Compression, character, and resonance is essential for good flash. Deft utilization of voice and language is critical. Have you ever read “Sometimes We Both Fight In Wars” By Leesa Cross-Smith Or “Tenderoni” by Kathy Fish? Or “Drumming” by Jolene McIIWain? These stories stay with you forever.
What is something that might make you stop reading a story?
A gorgeous sentence or turn of phrase that captures my attention has the potential to pull me out of the world-scape—the dream—of a story and yet expresses it. I’ll read it and repeat it out loud, call it out to others nearby. That’s the sort of moment both writers and readers hope to obtain, though, isn’t it? We hope to be a part of the mystery and miracle of words lined up next to one another that renders a symphonic, experience that transports us. Another kind of stopping is one all too familiar. Typographical errors or insignificant mistakes are easy to overlook on the first read. Unwieldy shifts in perspective and tense tend to throw me out of a narrative. I appreciate experimental work and story forms and like the experience of immersion in story.

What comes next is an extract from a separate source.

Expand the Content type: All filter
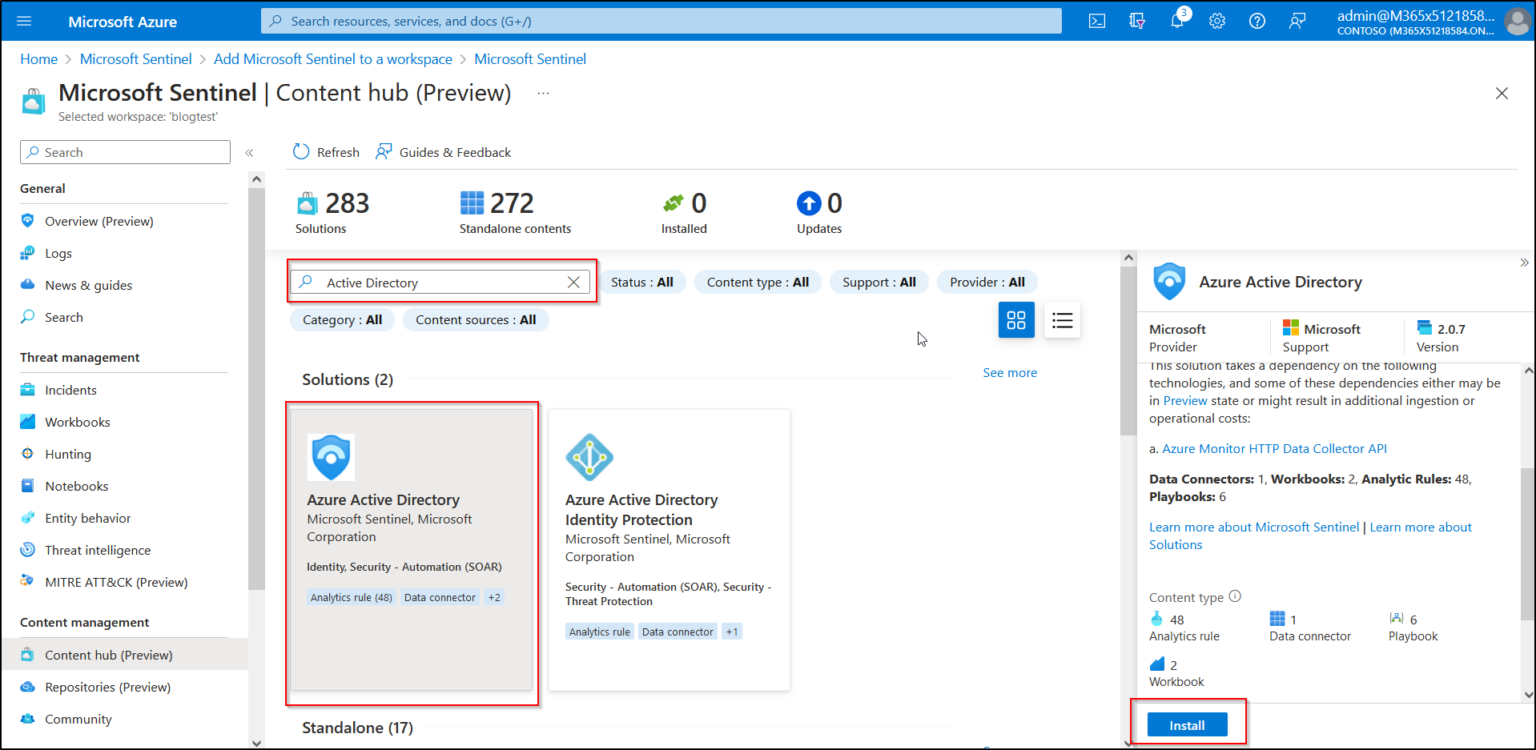Viewport: 1536px width, 750px height. click(757, 281)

I’m intrigued by your education. You have a Master’s in Ethics from Yale and you also studied Philosophy and Theology at Cambridge University. Can you talk about how your educational background influences your writing?

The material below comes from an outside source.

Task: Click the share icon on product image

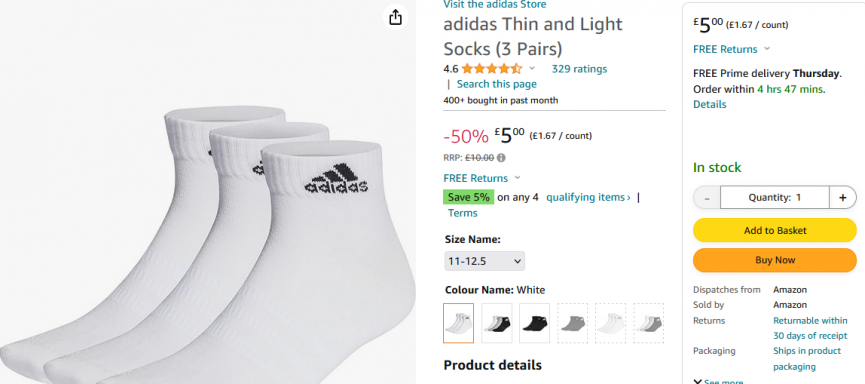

My decision to study ethics was vocation-based and to study it at Yale was particular: Margaret Farley, my mentor in ethics, was a member of an extraordinary faculty of scholars in religious studies that included Marilyn McCord Adams, M. Shawn Copeland, Susan R. Garrett, Serene Jones, Kathryn Tanner, and Ellen Davis. Yale was a breathtaking place to be in the early 90s. I was the first woman in my mother’s family to attend college, the first in generations to graduate from high school—my mother and grandmother earned their GEDs at Nashville’s Watkin’s Institute. Until composing this response, I did not realize this fact about the women in my mother’s family, but my great-grandmothers and the generations before were homeschooled. How this relates to my writing is grounded in my family. We are story-tellers and readers, and we all deal in narrative of some kind: music, visual arts, or fine story. Writing is something I’ve always done. Devoting it to the art and craft of fiction is recent. I’ve never really let go of my vocation in ethics; I’ve re-focused it in how I frame moral and theological discourse into story: human action and existence, human flourishing and faltering, evil, horror, the sacred. It’s all there.